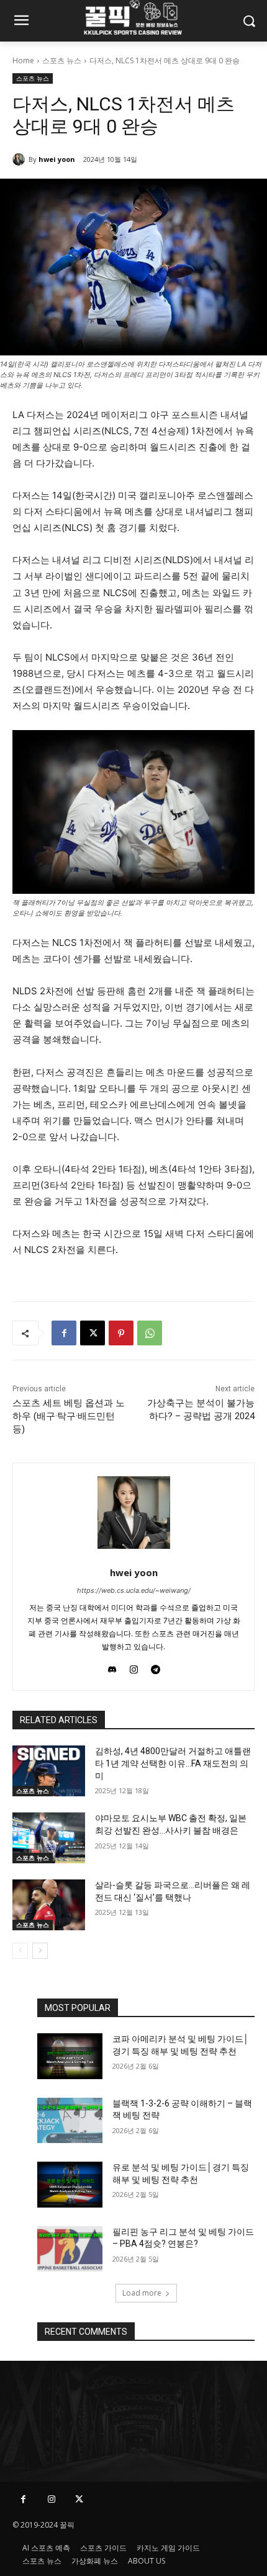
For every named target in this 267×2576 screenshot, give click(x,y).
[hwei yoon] (20, 159)
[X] (92, 1333)
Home (23, 60)
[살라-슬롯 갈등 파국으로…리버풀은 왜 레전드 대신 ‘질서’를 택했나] (48, 1904)
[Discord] (112, 1666)
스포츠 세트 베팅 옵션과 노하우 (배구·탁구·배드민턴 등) (68, 1416)
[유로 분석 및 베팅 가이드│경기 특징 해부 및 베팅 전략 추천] (69, 2185)
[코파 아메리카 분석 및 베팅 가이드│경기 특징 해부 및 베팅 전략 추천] (69, 2056)
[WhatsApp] (149, 1333)
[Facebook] (64, 1333)
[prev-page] (20, 1951)
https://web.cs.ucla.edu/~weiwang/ (134, 1590)
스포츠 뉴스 (61, 60)
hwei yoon (56, 159)
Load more (141, 2293)
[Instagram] (133, 1666)
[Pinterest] (121, 1333)
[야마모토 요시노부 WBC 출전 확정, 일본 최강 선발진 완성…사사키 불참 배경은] (48, 1837)
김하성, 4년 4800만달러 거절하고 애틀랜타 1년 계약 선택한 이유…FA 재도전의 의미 (173, 1763)
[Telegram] (155, 1666)
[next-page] (40, 1951)
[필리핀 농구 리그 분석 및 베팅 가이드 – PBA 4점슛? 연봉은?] (69, 2249)
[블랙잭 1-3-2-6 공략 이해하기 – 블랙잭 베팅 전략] (69, 2121)
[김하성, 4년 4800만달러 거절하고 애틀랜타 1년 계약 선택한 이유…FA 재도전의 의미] (48, 1770)
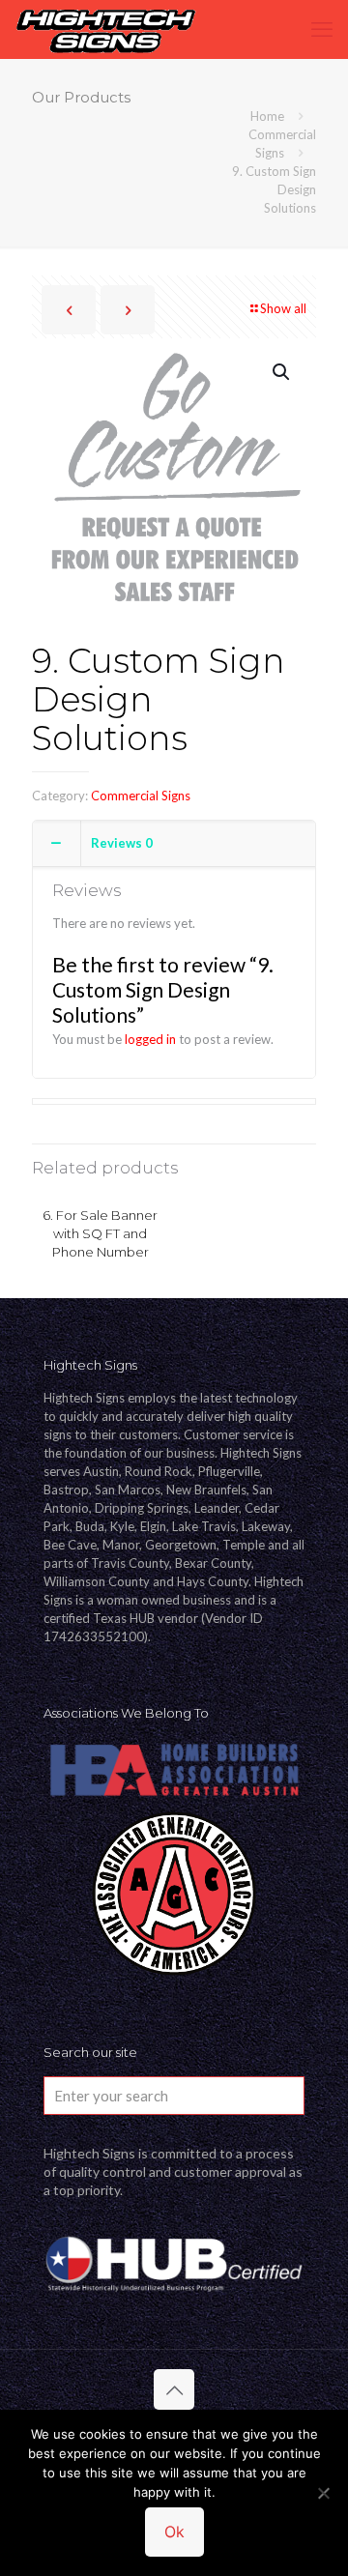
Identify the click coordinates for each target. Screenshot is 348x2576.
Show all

• _THE TASK_
Without the images, write out all of the records exactly.

• _SOLUTION TO THIS TASK_
For every named target in this 267×2576 screenshot, give click(x,y).
[hwei yoon] (20, 159)
[X] (92, 1333)
Home (23, 60)
[살라-슬롯 갈등 파국으로…리버풀은 왜 레전드 대신 ‘질서’를 택했나] (48, 1904)
[Discord] (112, 1666)
스포츠 세트 베팅 옵션과 노하우 (배구·탁구·배드민턴 등) (68, 1416)
[유로 분석 및 베팅 가이드│경기 특징 해부 및 베팅 전략 추천] (69, 2185)
[코파 아메리카 분석 및 베팅 가이드│경기 특징 해부 및 베팅 전략 추천] (69, 2056)
[WhatsApp] (149, 1333)
[Facebook] (64, 1333)
[prev-page] (20, 1951)
https://web.cs.ucla.edu/~weiwang/ (134, 1590)
스포츠 뉴스 (61, 60)
hwei yoon (56, 159)
Load more (141, 2293)
[Instagram] (133, 1666)
[Pinterest] (121, 1333)
[야마모토 요시노부 WBC 출전 확정, 일본 최강 선발진 완성…사사키 불참 배경은] (48, 1837)
김하성, 4년 4800만달러 거절하고 애틀랜타 1년 계약 선택한 이유…FA 재도전의 의미 (173, 1763)
[Telegram] (155, 1666)
[next-page] (40, 1951)
[필리핀 농구 리그 분석 및 베팅 가이드 – PBA 4점슛? 연봉은?] (69, 2249)
[블랙잭 1-3-2-6 공략 이해하기 – 블랙잭 베팅 전략] (69, 2121)
[김하성, 4년 4800만달러 거절하고 애틀랜타 1년 계약 선택한 이유…FA 재도전의 의미] (48, 1770)
Identify the click coordinates for each target. Screenshot is 348x2576.
Show all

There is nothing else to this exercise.